Task instructions ->
Search the material for the word "computer" and copy each line that holds it.

▽

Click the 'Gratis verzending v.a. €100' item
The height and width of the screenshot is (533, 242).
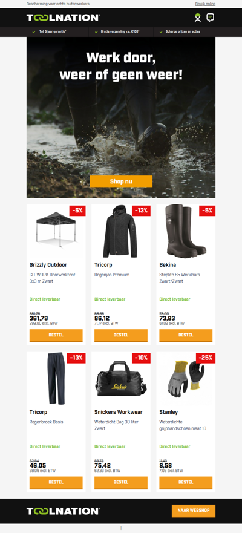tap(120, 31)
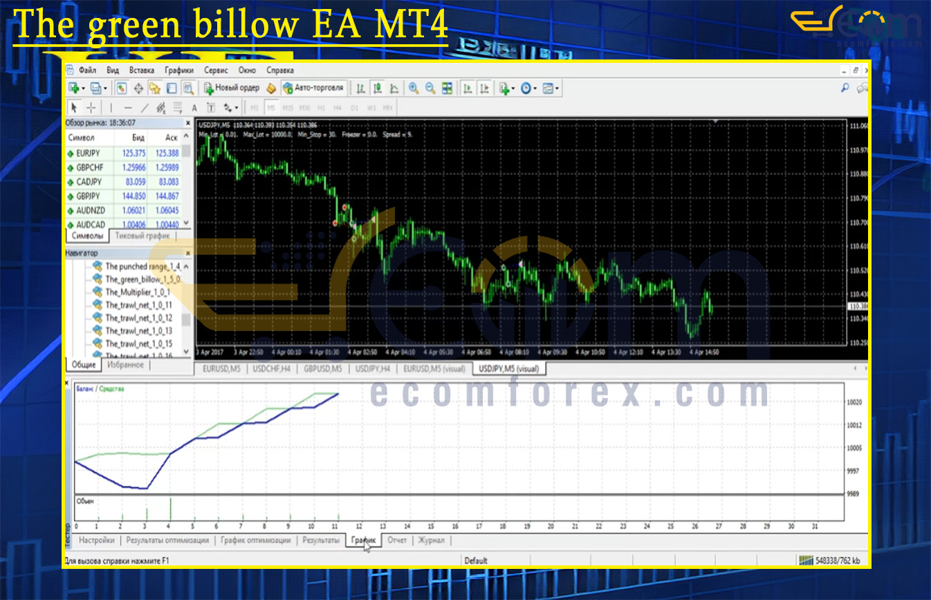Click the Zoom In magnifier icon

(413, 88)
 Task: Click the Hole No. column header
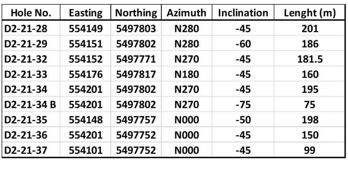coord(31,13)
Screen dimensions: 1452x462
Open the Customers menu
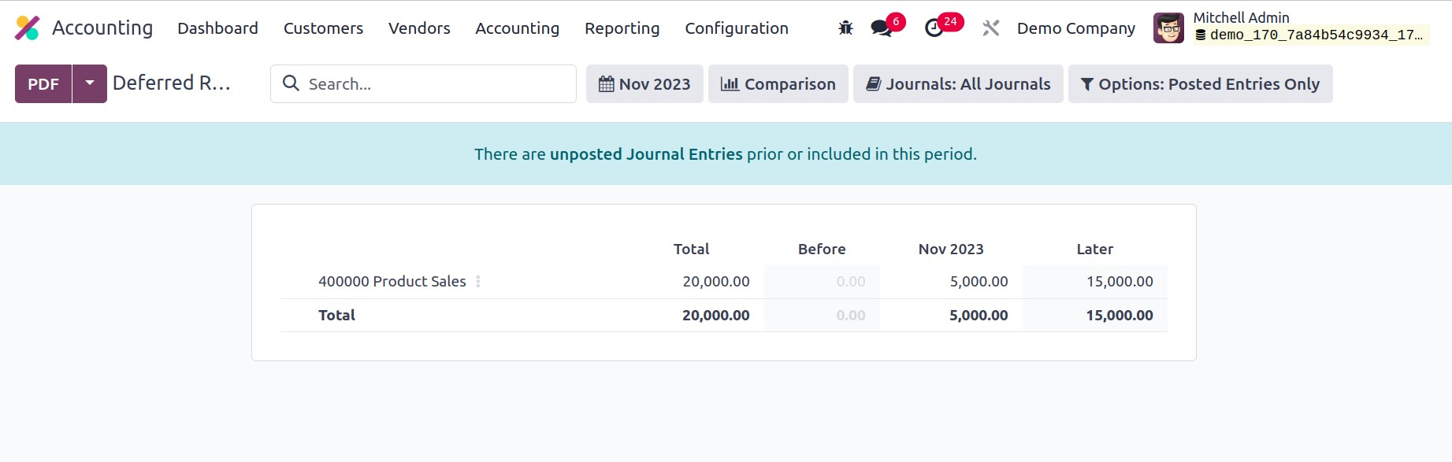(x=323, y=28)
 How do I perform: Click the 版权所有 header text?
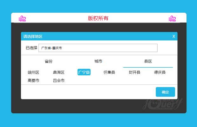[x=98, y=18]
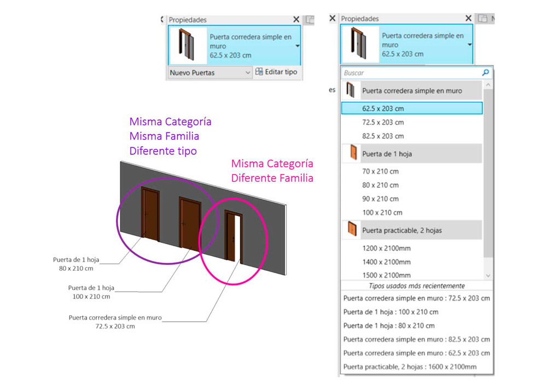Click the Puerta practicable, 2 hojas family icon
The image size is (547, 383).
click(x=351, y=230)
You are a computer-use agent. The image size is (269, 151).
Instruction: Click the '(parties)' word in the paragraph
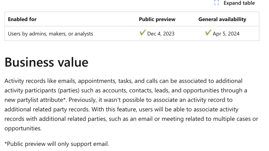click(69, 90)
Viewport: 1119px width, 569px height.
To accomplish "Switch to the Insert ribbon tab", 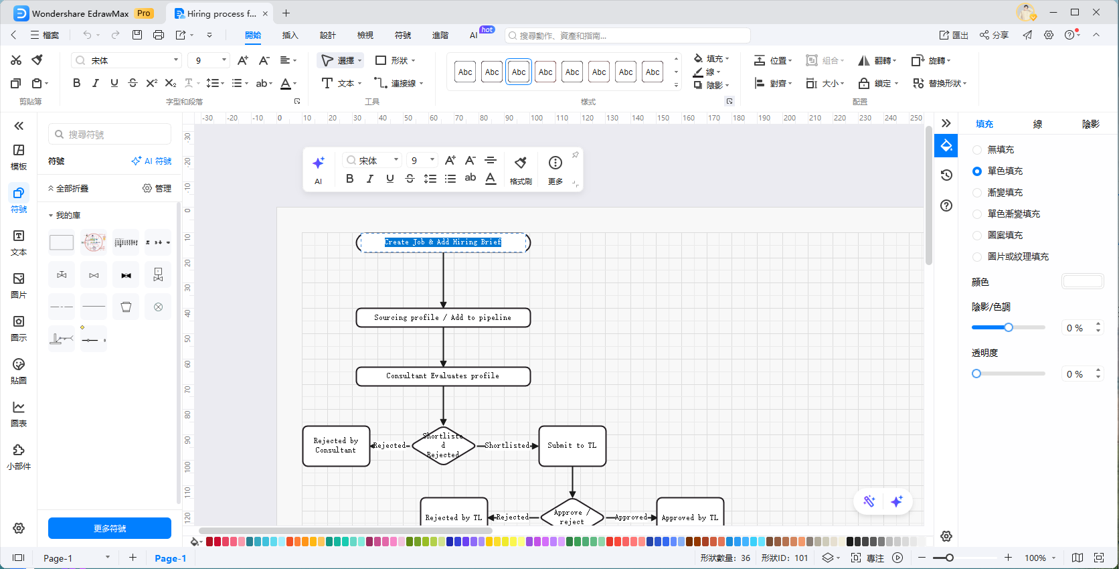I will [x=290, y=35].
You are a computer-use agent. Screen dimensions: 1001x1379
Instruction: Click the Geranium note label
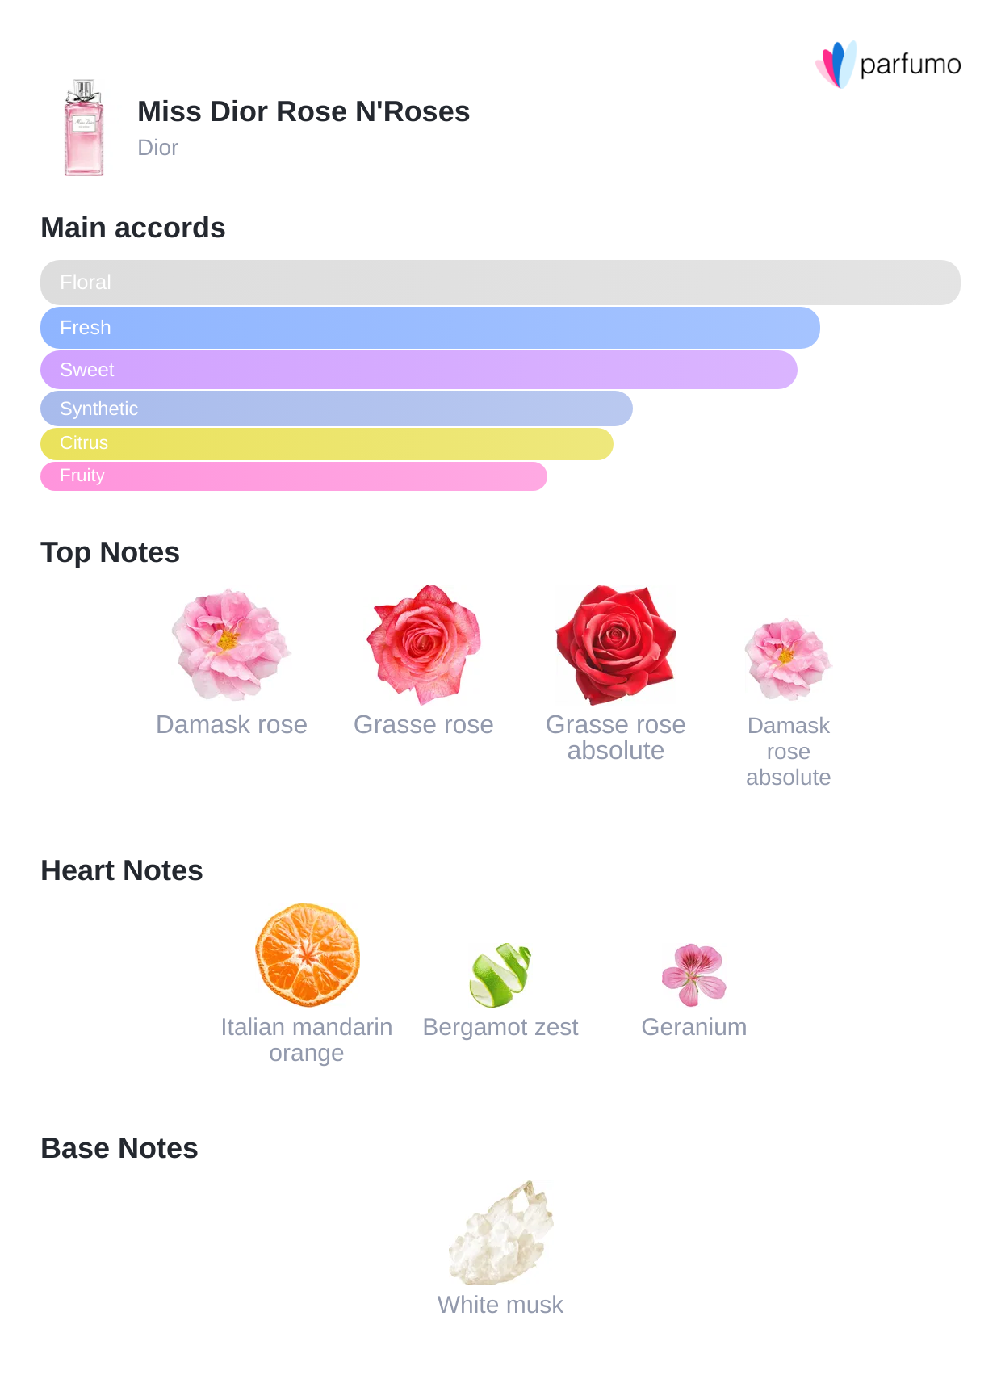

△
▽

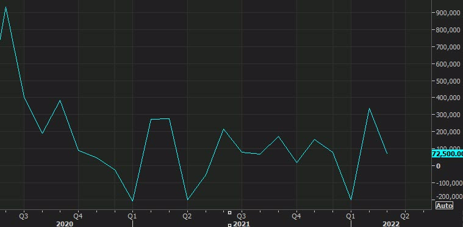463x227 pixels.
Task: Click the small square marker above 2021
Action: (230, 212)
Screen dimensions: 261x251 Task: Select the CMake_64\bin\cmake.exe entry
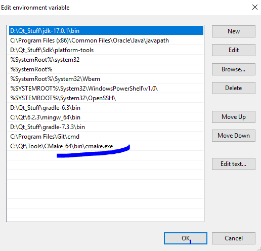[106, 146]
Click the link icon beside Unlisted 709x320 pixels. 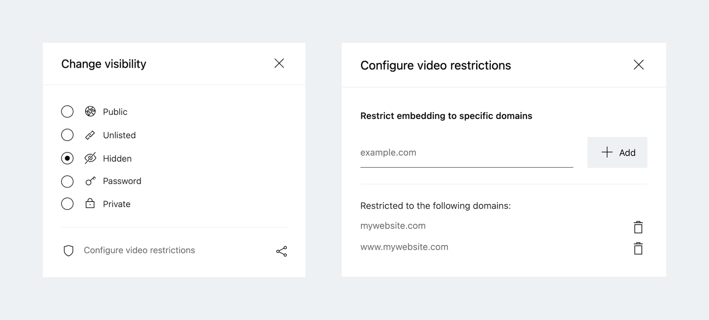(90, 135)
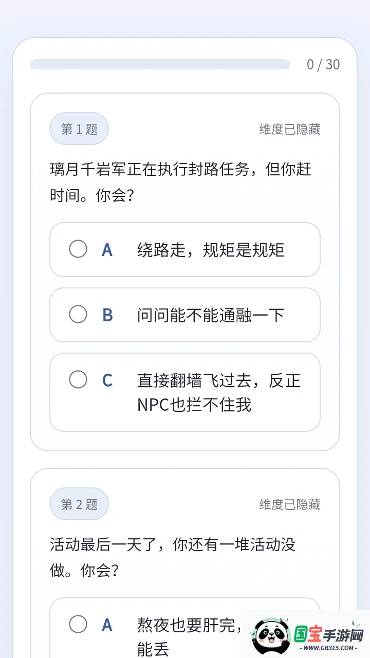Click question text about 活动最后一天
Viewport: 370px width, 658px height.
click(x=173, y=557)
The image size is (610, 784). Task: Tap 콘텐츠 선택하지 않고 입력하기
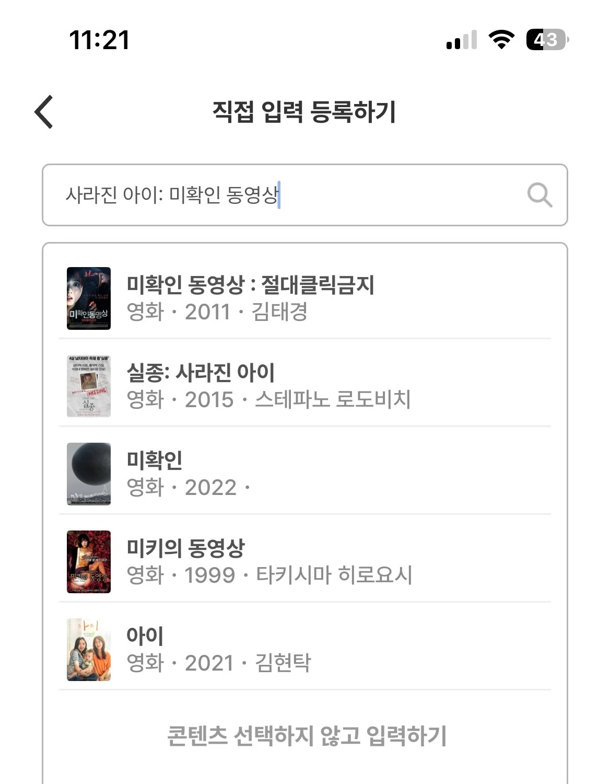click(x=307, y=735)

△

Solution for this exercise ->
You are a computer-use agent. The image size is (269, 151).
You are a computer-use agent. Screen dimensions: 1001x1379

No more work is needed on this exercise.